▸ Source passage
══════════
Majesty and Areca palms are safe for both dogs and cats to play with, and may be hardy enough to withstand some swatting. If your critters are curious or playful but not destructive, it may be okay to let them interact a bit. They may get bored of this new “toy” and move on, or it might become a fun, harmless hideout for them.

kitten playing with potted plant

Deterrents and Tactics

If your pets are destroying a plant or ingesting too much plant material, try tactics to deter them. Redirect their attention to their toys, and engage them in play. They may only notice the plants if you are paying attention to them.

Consider setting up a play zone that’s more interesting than your greenery. Cardboard boxes, toys, and blankets can do the trick, and felines love cat trees or “condos.”

Loud noises like clapping often scare cats away, and stern verbal discipline may work on some animals that are timid. Timeouts can be an excellent and safe way to enforce discipline, just make sure to be consistent, and keep the duration the same—about ten minutes in a closed room will send them the message.

Spray bottles can be helpful for pets that aren’t responding to any of these methods, but spraying cats with water is considered borderline abusive, and dogs may just think of this as more play, so best used as a last resort. Adding scents like spices or essential oils to plants as a deterrent may also be toxic to your pet!
══════════
▸ What is being asked
What comes next in the passage on pets and houseplants? Write the part that follows its last sentence.

[Saved data entries]
══════════
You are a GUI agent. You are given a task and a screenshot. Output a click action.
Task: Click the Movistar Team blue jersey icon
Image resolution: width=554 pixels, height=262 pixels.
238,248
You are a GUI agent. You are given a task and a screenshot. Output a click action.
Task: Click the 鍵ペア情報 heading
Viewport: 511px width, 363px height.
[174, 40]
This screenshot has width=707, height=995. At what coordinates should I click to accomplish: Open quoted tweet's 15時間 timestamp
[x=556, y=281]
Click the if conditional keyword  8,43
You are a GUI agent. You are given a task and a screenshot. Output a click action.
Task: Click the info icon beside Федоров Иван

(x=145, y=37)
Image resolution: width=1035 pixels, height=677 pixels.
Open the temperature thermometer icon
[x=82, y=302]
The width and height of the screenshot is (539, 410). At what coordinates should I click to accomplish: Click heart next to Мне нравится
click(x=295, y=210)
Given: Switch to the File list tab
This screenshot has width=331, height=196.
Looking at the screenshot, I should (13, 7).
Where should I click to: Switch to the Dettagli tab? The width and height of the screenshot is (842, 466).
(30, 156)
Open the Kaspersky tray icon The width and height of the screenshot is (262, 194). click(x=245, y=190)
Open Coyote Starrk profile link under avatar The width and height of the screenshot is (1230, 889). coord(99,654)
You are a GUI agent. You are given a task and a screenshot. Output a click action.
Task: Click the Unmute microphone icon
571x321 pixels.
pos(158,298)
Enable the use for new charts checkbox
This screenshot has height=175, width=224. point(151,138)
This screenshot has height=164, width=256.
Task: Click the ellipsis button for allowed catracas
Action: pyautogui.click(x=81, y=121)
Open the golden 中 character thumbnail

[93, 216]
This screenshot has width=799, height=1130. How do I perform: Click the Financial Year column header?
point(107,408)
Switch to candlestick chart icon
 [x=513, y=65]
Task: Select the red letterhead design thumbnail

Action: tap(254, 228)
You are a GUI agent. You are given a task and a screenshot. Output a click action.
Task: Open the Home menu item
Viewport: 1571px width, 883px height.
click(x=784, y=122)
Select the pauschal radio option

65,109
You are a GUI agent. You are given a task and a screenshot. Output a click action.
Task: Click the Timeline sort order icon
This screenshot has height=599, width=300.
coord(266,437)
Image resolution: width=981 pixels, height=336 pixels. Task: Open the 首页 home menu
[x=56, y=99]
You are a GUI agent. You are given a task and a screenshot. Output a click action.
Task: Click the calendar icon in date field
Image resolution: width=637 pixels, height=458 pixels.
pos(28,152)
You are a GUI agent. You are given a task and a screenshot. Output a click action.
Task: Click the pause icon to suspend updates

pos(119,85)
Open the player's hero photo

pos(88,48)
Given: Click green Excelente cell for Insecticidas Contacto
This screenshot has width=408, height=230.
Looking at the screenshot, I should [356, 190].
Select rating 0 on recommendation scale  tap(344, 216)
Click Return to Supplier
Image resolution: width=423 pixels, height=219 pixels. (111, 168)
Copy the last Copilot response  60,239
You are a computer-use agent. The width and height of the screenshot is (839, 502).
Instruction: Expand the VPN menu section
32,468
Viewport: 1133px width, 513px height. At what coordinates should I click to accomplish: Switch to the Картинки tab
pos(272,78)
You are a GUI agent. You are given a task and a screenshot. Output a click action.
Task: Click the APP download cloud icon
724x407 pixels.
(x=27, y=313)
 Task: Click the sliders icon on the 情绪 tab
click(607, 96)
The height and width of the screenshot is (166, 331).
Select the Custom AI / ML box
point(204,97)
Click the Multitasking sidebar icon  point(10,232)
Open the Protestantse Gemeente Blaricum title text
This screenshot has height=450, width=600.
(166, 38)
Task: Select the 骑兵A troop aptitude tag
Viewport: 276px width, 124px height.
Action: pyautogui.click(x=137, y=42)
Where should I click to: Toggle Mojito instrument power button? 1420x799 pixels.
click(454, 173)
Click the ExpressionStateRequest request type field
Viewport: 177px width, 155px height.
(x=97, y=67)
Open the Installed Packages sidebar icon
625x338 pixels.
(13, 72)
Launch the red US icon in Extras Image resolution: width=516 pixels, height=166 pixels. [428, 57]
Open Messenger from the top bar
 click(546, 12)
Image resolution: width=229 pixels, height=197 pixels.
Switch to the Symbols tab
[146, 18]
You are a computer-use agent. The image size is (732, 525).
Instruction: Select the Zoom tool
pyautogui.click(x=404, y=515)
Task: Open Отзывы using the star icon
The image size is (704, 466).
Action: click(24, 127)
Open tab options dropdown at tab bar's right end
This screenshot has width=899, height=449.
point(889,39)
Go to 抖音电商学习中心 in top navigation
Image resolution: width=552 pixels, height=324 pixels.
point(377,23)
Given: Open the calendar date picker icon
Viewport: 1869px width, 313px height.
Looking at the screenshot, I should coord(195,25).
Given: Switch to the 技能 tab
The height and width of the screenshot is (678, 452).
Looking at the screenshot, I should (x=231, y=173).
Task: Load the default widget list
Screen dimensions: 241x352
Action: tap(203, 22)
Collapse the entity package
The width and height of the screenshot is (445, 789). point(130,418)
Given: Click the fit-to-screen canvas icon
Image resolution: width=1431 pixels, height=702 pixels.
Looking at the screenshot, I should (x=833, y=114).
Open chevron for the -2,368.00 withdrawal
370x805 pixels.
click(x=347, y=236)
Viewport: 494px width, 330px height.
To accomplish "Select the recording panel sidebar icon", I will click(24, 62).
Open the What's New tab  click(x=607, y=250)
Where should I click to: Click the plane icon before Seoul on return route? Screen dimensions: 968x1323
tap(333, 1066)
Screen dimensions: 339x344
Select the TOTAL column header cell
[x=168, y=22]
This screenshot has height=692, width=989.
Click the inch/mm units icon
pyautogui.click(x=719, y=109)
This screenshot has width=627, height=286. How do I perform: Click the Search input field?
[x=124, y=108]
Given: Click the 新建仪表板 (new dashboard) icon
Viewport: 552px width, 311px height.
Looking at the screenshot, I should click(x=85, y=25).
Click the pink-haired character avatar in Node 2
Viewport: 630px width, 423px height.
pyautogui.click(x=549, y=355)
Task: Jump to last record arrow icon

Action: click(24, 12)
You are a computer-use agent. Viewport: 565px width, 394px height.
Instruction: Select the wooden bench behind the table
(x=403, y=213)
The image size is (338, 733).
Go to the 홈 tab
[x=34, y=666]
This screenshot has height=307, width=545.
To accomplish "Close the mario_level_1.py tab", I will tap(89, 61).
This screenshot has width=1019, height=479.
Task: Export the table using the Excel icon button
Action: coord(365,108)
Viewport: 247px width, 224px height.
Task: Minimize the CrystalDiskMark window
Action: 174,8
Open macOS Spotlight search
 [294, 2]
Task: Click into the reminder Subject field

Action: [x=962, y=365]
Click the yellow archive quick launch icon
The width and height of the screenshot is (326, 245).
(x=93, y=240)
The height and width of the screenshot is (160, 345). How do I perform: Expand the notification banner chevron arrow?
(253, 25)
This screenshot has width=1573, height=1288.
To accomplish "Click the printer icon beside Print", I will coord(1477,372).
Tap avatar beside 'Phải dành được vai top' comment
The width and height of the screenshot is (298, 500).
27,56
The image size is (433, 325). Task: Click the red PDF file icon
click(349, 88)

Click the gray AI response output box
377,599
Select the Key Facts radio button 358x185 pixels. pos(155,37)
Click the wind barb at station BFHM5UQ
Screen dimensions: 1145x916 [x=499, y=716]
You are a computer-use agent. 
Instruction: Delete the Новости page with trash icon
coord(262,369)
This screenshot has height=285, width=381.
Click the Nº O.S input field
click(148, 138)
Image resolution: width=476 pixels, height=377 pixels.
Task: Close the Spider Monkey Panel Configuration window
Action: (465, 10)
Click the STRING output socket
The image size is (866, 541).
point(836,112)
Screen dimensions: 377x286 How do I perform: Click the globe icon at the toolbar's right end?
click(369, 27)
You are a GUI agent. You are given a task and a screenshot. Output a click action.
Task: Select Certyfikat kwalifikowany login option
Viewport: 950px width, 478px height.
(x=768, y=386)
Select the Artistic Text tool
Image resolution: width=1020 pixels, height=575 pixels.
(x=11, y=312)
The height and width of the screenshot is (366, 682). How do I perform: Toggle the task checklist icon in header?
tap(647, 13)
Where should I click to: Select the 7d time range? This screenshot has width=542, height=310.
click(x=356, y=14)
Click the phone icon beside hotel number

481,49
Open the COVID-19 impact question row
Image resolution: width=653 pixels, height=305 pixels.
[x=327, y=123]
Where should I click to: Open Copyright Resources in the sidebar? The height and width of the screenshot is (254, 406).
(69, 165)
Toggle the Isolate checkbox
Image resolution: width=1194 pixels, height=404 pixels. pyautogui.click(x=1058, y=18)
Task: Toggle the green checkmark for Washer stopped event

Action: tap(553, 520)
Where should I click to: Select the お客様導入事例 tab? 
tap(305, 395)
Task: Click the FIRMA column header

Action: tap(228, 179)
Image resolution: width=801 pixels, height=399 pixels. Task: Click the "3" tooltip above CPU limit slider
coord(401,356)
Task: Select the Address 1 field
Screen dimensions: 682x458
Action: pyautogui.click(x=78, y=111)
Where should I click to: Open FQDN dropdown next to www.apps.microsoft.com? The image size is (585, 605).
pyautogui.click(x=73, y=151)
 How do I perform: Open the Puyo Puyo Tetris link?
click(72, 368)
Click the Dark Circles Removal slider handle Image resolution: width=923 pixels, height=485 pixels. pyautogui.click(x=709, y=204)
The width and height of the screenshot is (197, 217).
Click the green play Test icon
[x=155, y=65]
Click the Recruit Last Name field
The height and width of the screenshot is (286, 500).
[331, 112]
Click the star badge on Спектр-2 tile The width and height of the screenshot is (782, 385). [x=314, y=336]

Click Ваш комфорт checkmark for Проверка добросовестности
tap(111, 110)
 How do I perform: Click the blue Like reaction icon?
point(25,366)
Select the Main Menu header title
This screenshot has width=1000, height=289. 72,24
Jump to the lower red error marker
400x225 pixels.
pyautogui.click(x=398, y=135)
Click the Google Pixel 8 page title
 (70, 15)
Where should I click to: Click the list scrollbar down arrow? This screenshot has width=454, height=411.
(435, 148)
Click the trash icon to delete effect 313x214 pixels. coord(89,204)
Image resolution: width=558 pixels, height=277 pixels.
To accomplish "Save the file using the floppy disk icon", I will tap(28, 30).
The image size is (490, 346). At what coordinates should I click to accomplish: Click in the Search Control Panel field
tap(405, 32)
══════════
▸ Response
Toxic Plants

beautiful flowering lillies

Unfortunately, a lot of the trendy plants we love to have in our homes are the ones that are most toxic to our pets. True lilies can cause immediate kidney failure in cats, and many spring bulbs are toxic to both dogs and cats, so always check before bringing cut flowers into the house.

Dieffenbachia, Jade, and Monstera (Philodendrons) are a few trendy indoor plants that will cause major gastrointestinal stress to both species, so keep them away from curious kitties or nibbley puppies.

ZZ plants and Aloe Vera are supposedly only mildly toxic, but is it something you want to take a chance on? Always better safe, than sorry, especially when there are workarounds.

Safe Storage Ideas

Non-toxic plants can be put in wooden crates, milk crates, larger pots, etc., so if your fur-babies do want to play with them, they won’t be easily knocked over. This might also be a good time to create your own DIY pet-friendly wooden crate stand or shelving unit.

Toxic plants can be kept in a separate room where you keep the door closed, put on a shelf or plant stand that they can’t reach, or safely stowed in a dog crate. Remember, as kittens grow, so do their jumping skills, and sometimes a dog may not be interested in a plant at all until it's bored, or left unattended for too long.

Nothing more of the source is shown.